My friend Lydia of Here, There and Everywhere is hosting this week’s State Department Blog RoundUp and the following is her (optional theme):
What traditions have arisen in your life because of the State Dept?
Wow. That’s actually a hard one. Traditions? New ones arisen? I’d think the biggest, most life-altering aspect of foreign service is the picking up and moving, but I’ve been doing that since a week after my HS graduation ceremony 25 years ago. I graduated, joined the Army, and headed off into the world. I married a soldier and kept going. The switch to civilian life was barely a speed bump in our path.
I believe that one of our ‘newer’, and perhaps very best tradition, one that I can give credit to Embassy life for, is the family vacation. Yea. Pretty sad, but that’s a fairly new concept for us. I went on vacations as a kid, but it would be a week here, or camping over a long weekend, or overnight at a relative’s or whatever. Then, as a single lady with a workaholic streak, my only breaks were running to visit family over a long weekend or other spur-of-the-moment trips. When Brad and I married we were a family of two work-a-holics, with different schedules, different priorities, and never the same days off. We had too many ‘use it or lose it’ leave incidents.
Eventually, we became parents and the need to visit family became more important. We still had some learning to do though. Structured R&R came to the rescue. You have to plan for it. In advance. Work it into the schedule. Buy tickets. Even before you start planning, people start asking you what you are going to do. It has taken awhile, but this odd concept of leaving work, going away, and taking a well-earned break together has finally sunk in, and it is a very GOOD thing.
We’ve been fine-tuning this amazing ‘vacation’ concept as we go too. In the beginning, we felt guilty if we did not spend every second with our far-flung relations, but over the past few years, as our kids have grown from unconcerned little playful beings, to opinionated, memory-saving, book reading, documentary watching, desiring to explore, little adventurers, we have branched out.
We started out carefully … a week at a Disney resort before heading to see family.
Hooray! That worked. We had a BLAST! And no-one spontaneously combusted because we took some time away for ourselves.
We decided that this family bonding stuff was very good for us and repeated the experiment with a stay at a lovely time share in Florida.
Life events interfered in ‘08, and we PCS’ed during the summer of ‘09, but this summer we jumped right back into our ‘new’ tradition and, after entertaining a visiting relation here in Jordan for a week, we had an amazing and inspiring road trip down the left coast of the US - from Portland, Oregon to Monterrey Bay, California.

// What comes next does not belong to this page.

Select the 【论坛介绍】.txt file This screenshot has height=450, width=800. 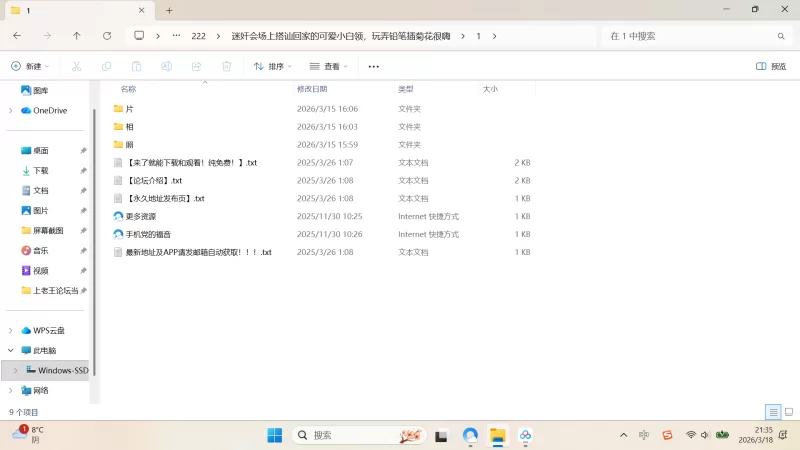(x=154, y=180)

It was exhausting, it was COLD, but we had so much fun.
Definitely a wonderful tradition… and all thanks to the need to take R&R.
The only trouble now is… figuring out what we want to do next time! I think we won’t have to worry about it too much, the kids are already making plans for what they want to do.
4 comments:
I love this tradition you've set for yourself ... I think it IS so important to take time for your family - to schedule time to be together.
Thanks! Silly that it took us so long to figure it out though :)
That is great! I love that you give your kids so much input.
Becky - we think that it's never too early to have the kids participating in family dealings. Even if they come up with crazy ideas, at least we listen and can tell them why we aren't going to follow through! It's all learning.